(Data for the task Opens)

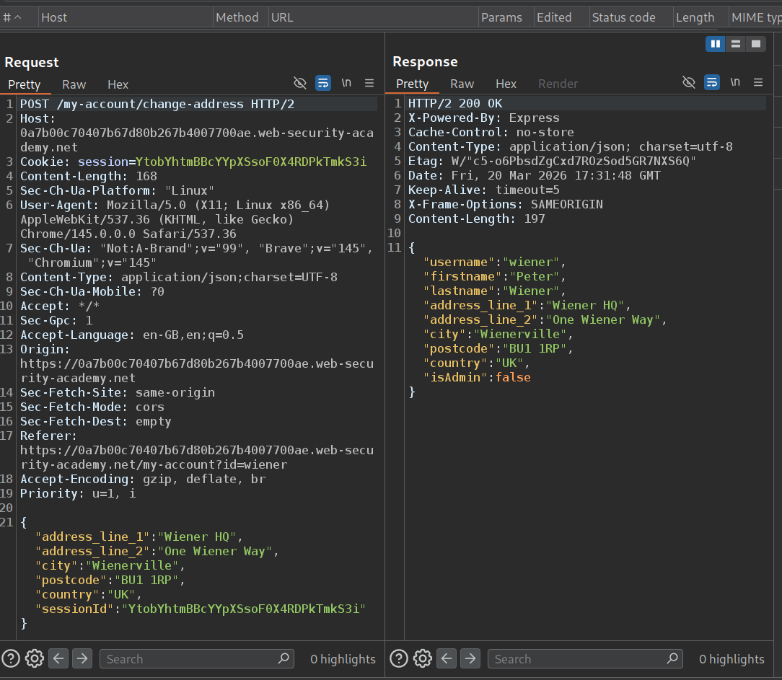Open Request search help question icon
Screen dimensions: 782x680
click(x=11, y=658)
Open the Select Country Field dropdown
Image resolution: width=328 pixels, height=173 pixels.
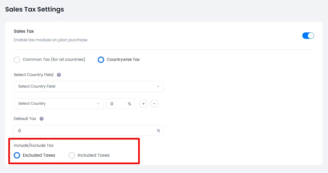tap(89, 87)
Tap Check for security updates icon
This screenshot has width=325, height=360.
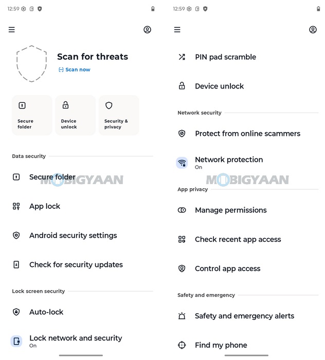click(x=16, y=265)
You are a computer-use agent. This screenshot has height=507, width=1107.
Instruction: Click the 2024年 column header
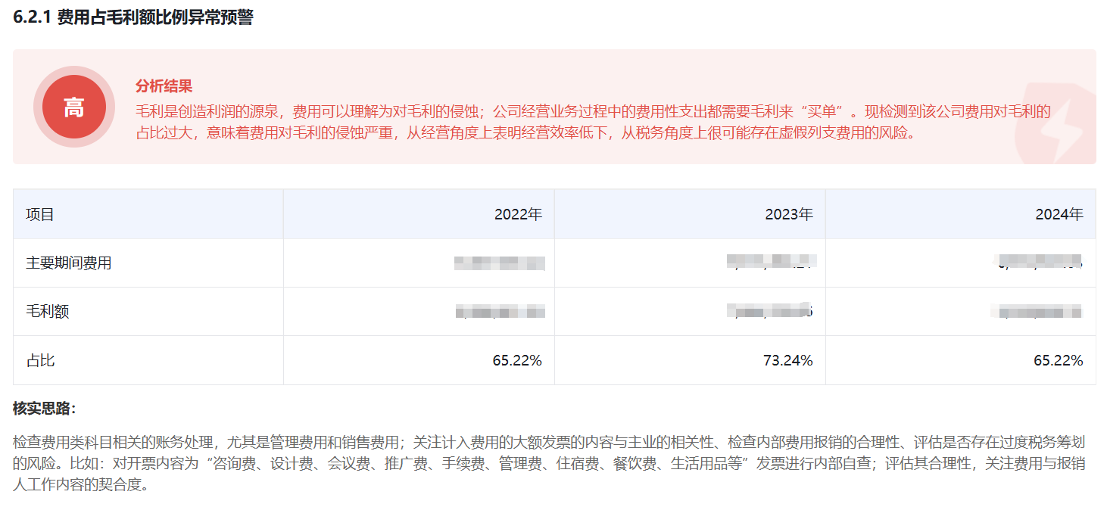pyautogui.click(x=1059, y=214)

(Data for the task Closes)
(Data for the task Opens)

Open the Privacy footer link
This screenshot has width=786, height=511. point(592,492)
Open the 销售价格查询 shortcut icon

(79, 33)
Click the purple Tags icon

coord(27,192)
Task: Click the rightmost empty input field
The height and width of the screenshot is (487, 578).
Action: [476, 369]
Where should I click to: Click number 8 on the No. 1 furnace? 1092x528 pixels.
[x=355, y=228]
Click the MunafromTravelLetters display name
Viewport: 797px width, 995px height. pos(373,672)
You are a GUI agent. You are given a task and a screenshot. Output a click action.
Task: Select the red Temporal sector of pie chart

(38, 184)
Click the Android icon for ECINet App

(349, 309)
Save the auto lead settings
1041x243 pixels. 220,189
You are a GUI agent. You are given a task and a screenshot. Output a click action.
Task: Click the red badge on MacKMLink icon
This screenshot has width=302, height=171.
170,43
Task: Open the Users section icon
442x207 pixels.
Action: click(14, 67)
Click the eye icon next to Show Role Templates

(Data for the task Closes)

- **Exercise brief**:
From the data above, output exactly the lines between the one containing "Task: Open the Users section icon" and the one containing "Click the eye", counting both of them.

- **Result of the task**:
Task: Open the Users section icon
442x207 pixels.
Action: click(14, 67)
Click the eye icon next to Show Role Templates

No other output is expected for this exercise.